Dataset records:
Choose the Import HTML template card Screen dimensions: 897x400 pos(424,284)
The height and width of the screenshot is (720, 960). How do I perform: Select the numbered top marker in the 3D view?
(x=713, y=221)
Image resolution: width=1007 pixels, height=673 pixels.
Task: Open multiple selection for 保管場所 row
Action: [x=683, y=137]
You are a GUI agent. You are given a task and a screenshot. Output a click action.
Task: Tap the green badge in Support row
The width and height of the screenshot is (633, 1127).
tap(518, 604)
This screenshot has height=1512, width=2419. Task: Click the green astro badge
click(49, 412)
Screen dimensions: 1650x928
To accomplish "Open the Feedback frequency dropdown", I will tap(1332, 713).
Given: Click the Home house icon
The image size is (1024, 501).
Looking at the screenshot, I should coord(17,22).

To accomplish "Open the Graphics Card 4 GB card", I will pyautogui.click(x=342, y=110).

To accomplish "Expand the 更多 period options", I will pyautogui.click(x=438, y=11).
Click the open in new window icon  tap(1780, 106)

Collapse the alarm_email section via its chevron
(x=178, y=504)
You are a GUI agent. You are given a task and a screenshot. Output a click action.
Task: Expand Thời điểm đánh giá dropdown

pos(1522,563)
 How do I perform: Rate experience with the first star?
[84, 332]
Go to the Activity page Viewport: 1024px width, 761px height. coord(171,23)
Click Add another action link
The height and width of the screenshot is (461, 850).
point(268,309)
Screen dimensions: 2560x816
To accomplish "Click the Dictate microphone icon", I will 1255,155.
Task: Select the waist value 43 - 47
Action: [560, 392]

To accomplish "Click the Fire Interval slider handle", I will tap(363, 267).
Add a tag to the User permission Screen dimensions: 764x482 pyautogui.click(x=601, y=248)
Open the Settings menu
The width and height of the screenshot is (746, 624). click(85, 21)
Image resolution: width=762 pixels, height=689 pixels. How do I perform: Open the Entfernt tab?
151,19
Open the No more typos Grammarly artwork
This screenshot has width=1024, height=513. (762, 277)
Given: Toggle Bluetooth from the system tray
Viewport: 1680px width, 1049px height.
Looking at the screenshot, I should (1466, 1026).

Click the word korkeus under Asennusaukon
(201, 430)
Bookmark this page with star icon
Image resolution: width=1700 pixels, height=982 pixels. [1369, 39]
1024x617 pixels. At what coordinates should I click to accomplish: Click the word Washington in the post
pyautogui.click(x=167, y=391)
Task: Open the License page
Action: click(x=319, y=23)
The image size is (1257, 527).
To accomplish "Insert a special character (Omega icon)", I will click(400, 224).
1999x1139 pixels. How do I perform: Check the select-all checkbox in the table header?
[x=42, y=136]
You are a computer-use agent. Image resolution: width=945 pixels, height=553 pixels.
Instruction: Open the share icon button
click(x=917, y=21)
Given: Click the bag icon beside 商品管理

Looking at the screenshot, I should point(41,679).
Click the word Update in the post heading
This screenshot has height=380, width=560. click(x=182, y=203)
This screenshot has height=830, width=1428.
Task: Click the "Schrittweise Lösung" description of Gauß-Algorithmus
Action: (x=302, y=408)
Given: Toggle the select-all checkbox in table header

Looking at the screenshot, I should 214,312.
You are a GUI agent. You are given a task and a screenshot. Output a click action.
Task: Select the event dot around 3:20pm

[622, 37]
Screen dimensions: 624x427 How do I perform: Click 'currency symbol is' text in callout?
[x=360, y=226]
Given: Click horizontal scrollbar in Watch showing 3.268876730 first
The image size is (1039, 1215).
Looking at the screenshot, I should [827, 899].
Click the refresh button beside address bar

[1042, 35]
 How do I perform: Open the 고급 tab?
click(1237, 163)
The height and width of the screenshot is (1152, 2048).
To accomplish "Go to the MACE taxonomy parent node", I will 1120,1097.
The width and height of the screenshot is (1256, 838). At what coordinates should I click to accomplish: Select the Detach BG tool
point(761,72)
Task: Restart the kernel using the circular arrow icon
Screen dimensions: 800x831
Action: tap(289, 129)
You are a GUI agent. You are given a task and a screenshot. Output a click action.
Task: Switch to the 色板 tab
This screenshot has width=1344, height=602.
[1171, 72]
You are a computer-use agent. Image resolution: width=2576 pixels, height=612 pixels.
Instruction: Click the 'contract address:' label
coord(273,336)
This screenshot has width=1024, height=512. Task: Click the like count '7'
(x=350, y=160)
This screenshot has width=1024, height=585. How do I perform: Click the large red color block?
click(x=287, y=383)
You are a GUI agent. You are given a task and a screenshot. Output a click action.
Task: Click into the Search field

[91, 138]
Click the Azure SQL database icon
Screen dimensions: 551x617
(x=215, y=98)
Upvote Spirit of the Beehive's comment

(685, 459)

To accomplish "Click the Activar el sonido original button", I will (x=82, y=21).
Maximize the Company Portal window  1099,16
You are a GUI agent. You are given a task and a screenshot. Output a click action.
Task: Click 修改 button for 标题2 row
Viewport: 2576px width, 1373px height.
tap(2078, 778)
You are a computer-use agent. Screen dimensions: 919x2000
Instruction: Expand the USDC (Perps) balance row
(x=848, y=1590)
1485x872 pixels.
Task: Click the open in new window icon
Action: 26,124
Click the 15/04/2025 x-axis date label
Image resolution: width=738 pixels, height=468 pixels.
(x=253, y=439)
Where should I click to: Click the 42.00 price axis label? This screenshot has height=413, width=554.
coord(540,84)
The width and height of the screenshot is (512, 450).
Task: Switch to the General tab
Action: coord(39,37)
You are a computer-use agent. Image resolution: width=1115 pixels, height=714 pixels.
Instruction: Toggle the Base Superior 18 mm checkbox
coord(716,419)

TASK GOAL:
Print the entries above line for line, without changing anything.

EXERCISE SOLUTION:
Choose the Import HTML template card Screen dimensions: 897x400 pos(424,284)
The height and width of the screenshot is (720, 960). How do I perform: Select the numbered top marker in the 3D view?
(x=713, y=221)
Image resolution: width=1007 pixels, height=673 pixels.
Task: Open multiple selection for 保管場所 row
Action: [x=683, y=137]
You are a GUI agent. You are given a task and a screenshot. Output a click action.
Task: Tap the green badge in Support row
The width and height of the screenshot is (633, 1127).
tap(518, 604)
This screenshot has height=1512, width=2419. Task: Click the green astro badge
click(49, 412)
Screen dimensions: 1650x928
To accomplish "Open the Feedback frequency dropdown", I will tap(1332, 713).
Given: Click the Home house icon
The image size is (1024, 501).
Looking at the screenshot, I should coord(17,22).

To accomplish "Open the Graphics Card 4 GB card", I will pyautogui.click(x=342, y=110).

To accomplish "Expand the 更多 period options", I will pyautogui.click(x=438, y=11).
Click the open in new window icon  tap(1780, 106)

Collapse the alarm_email section via its chevron
(x=178, y=504)
You are a GUI agent. You are given a task and a screenshot. Output a click action.
Task: Expand Thời điểm đánh giá dropdown

pos(1522,563)
 How do I perform: Rate experience with the first star?
[84, 332]
Go to the Activity page Viewport: 1024px width, 761px height. coord(171,23)
Click Add another action link
The height and width of the screenshot is (461, 850).
point(268,309)
Screen dimensions: 2560x816
To accomplish "Click the Dictate microphone icon", I will 1255,155.
Task: Select the waist value 43 - 47
Action: [560, 392]

To accomplish "Click the Fire Interval slider handle", I will tap(363, 267).
Add a tag to the User permission Screen dimensions: 764x482 pyautogui.click(x=601, y=248)
Open the Settings menu
The width and height of the screenshot is (746, 624). click(85, 21)
Image resolution: width=762 pixels, height=689 pixels. How do I perform: Open the Entfernt tab?
151,19
Open the No more typos Grammarly artwork
This screenshot has width=1024, height=513. (762, 277)
Given: Toggle Bluetooth from the system tray
Viewport: 1680px width, 1049px height.
Looking at the screenshot, I should (1466, 1026).

Click the word korkeus under Asennusaukon
(201, 430)
Bookmark this page with star icon
Image resolution: width=1700 pixels, height=982 pixels. [1369, 39]
1024x617 pixels. At what coordinates should I click to accomplish: Click the word Washington in the post
pyautogui.click(x=167, y=391)
Task: Open the License page
Action: click(x=319, y=23)
The image size is (1257, 527).
To accomplish "Insert a special character (Omega icon)", I will click(400, 224).
1999x1139 pixels. How do I perform: Check the select-all checkbox in the table header?
[x=42, y=136]
You are a computer-use agent. Image resolution: width=945 pixels, height=553 pixels.
Instruction: Open the share icon button
click(x=917, y=21)
Given: Click the bag icon beside 商品管理

Looking at the screenshot, I should point(41,679).
Click the word Update in the post heading
This screenshot has height=380, width=560. click(x=182, y=203)
This screenshot has height=830, width=1428.
Task: Click the "Schrittweise Lösung" description of Gauß-Algorithmus
Action: (x=302, y=408)
Given: Toggle the select-all checkbox in table header

Looking at the screenshot, I should 214,312.
You are a GUI agent. You are given a task and a screenshot. Output a click action.
Task: Select the event dot around 3:20pm

[622, 37]
Screen dimensions: 624x427 How do I perform: Click 'currency symbol is' text in callout?
[x=360, y=226]
Given: Click horizontal scrollbar in Watch showing 3.268876730 first
The image size is (1039, 1215).
Looking at the screenshot, I should [827, 899].
Click the refresh button beside address bar

[1042, 35]
 How do I perform: Open the 고급 tab?
click(1237, 163)
The height and width of the screenshot is (1152, 2048).
To accomplish "Go to the MACE taxonomy parent node", I will 1120,1097.
The width and height of the screenshot is (1256, 838). At what coordinates should I click to accomplish: Select the Detach BG tool
point(761,72)
Task: Restart the kernel using the circular arrow icon
Screen dimensions: 800x831
Action: tap(289, 129)
You are a GUI agent. You are given a task and a screenshot. Output a click action.
Task: Switch to the 色板 tab
This screenshot has width=1344, height=602.
[1171, 72]
You are a computer-use agent. Image resolution: width=2576 pixels, height=612 pixels.
Instruction: Click the 'contract address:' label
coord(273,336)
This screenshot has width=1024, height=512. Task: Click the like count '7'
(x=350, y=160)
This screenshot has width=1024, height=585. How do I perform: Click the large red color block?
click(x=287, y=383)
You are a GUI agent. You are given a task and a screenshot. Output a click action.
Task: Click into the Search field

[91, 138]
Click the Azure SQL database icon
Screen dimensions: 551x617
(x=215, y=98)
Upvote Spirit of the Beehive's comment

(685, 459)

To accomplish "Click the Activar el sonido original button", I will (x=82, y=21).
Maximize the Company Portal window  1099,16
You are a GUI agent. You are given a task and a screenshot. Output a click action.
Task: Click 修改 button for 标题2 row
Viewport: 2576px width, 1373px height.
tap(2078, 778)
You are a computer-use agent. Screen dimensions: 919x2000
Instruction: Expand the USDC (Perps) balance row
(x=848, y=1590)
1485x872 pixels.
Task: Click the open in new window icon
Action: 26,124
Click the 15/04/2025 x-axis date label
Image resolution: width=738 pixels, height=468 pixels.
(x=253, y=439)
Where should I click to: Click the 42.00 price axis label? This screenshot has height=413, width=554.
coord(540,84)
The width and height of the screenshot is (512, 450).
Task: Switch to the General tab
Action: coord(39,37)
You are a computer-use agent. Image resolution: width=1115 pixels, height=714 pixels.
Instruction: Toggle the Base Superior 18 mm checkbox
coord(716,419)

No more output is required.